- Francesca Albanese, relatora da ONU para os territórios palestinos, foi incluída em sanções dos EUA em julho por suposta cooperação com o Tribunal Penal Internacional e “ameaça para a economia global”.
- As sanções congelam seus bens, impedem entradas de dinheiro, doações ou compras pela internet, e a colocam na lista OFAC, dificultando qualquer atividade financeira internacional.
- Ela vive em Tunísia hoje, não pode viajar aos EUA nem apresentar seus relatórios anuais à ONU, ficando proibida até mesmo de entrar na capital norte-americana para missões.
- Bancos europeus evitam contratá-la ou manter relações financeiras, e organizações como Banca Ética e Amnistia Internacional pressionam o governo italiano e a UE por intervenção.
- Especialistas jurídicos citam o risco de desrespeito às regras da ONU e mencionam o precedente Kadi na União Europeia, sugerindo que a UE poderia contestar medidas extraterritoriais dos EUA.
Francesca Albanese, relatora da ONU para os territórios palestinos, foi alvo de sanções impostas pelos Estados Unidos ao fim de sua apresentação de relatório sobre a ocupação e o que chamou de genocídio. A medida, anunciada em julho, impõe restrições financeiras e a inclusão em lista negra, com impacto direto em seus contatos e atividades internacionais. A sanção envolve congelamento de bens, proibição de transações e restrições de entrada nos EUA.
A decisão foi tomada após a ONU publicar dois relatórios de Albanese sobre Gaza e violações de direitos humanos. A Casa Branca citou cooperação com o Tribunal Penal Internacional (TPI) e potenciais atos contra a economia global para justificar as sanções. Albanese, de 48 anos, já era uma voz destacada na critica às ações de Israel na região, o que ampliou o receio de represálias.

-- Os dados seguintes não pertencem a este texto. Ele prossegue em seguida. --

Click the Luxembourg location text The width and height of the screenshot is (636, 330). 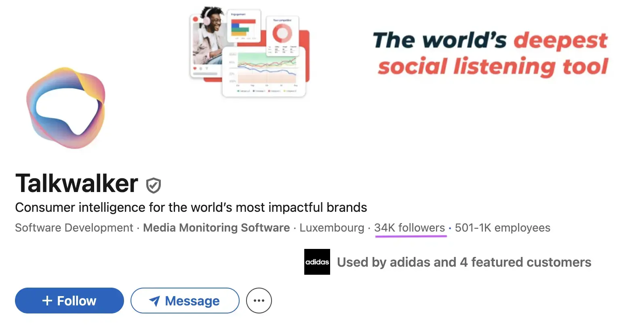coord(332,228)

A restrição econômica permite que qualquer transação com Albanese seja considerada ilegal para entidades americanas. Ela não pode receber transferências, nem usar meios de pagamento internacionais, e está impedida de abrir contas em bancos fora de Tunísia, onde reside. O sinal é de isolamento financeiro e profissional.

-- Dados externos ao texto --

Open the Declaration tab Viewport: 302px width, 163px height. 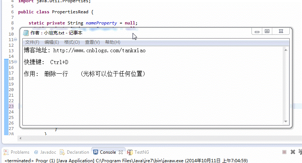tap(75, 152)
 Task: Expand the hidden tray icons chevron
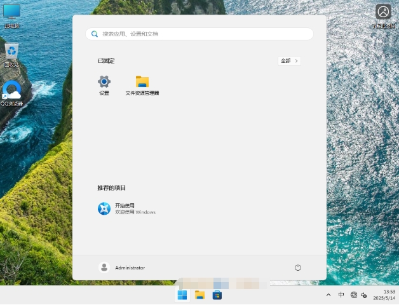pos(328,295)
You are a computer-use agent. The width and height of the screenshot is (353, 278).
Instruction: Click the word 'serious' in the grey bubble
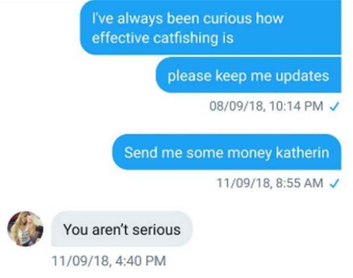(x=156, y=230)
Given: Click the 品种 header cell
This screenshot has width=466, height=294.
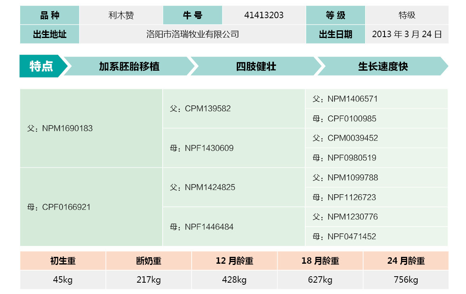Looking at the screenshot, I should click(x=50, y=15).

Impactos práticos e resposta internacional
A lista OFAC do Tesouro dos EUA impede bancos de trabalhar com Albanese, sob risco de multas bilionárias. Instituições financeiras europeias temem violar regras de compliance ao manter relações com pessoas na lista. Organizações não governamentais e entidades de defesa dos direitos humanos já pedem intervenção da União Europeia.
A UE discute, ainda sem consenso, a possibilidade de desobedecer a sanções extraterritoriais de outros países para proteger funcionários internacionais. Analistas ressaltam que casos como o de Kadi na Justiça Europeia podem abrir caminho para ações judiciais contra medidas consideradas ilegítimas.

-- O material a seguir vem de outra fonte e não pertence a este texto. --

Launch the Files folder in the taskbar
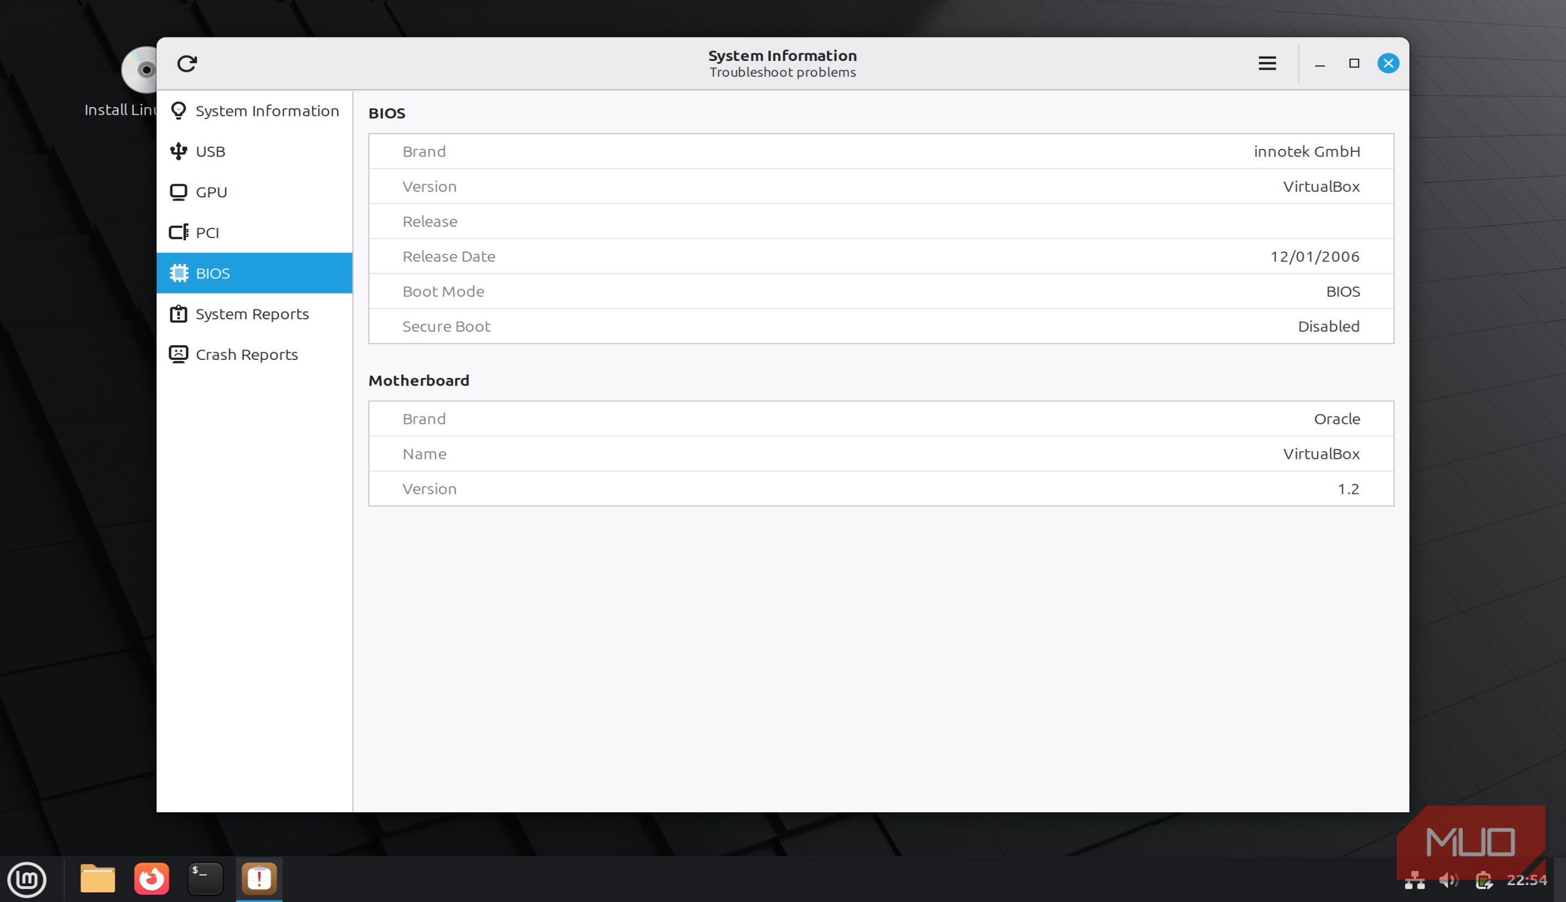click(98, 879)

A situação também envolve familiares e relações profissionais. O marido, que trabalha no Banco Mundial, e a filha estão impedidos de realizar operações com Albanese sem sofrer sanções próprias. Ninguém no contexto norte-americano parece disposto a manter vínculos enquanto as medidas estiverem vigentes.
Contexto legal e possibilidade de contestação
Especialistas lembram que a União Europeia pode invocar regras para limitar efeitos extraterritoriais de sanções de terceiros países. Jurisprudência internacional aponta para recursos legais em casos de bloqueio de ativos sem processo judicial. A defesa de Albanese pode explorar vias na UE caso a UE mantenha posição de neutralidade.
A discussão jurídica envolve também a imunidade de funcionários da ONU e a necessidade de equilíbrio entre sanções nacionais e proteção de direitos humanos. Enquanto o debate avança, Albanese permanece sem acesso a contas, serviços financeiros e canais de cooperação com instituições internacionais.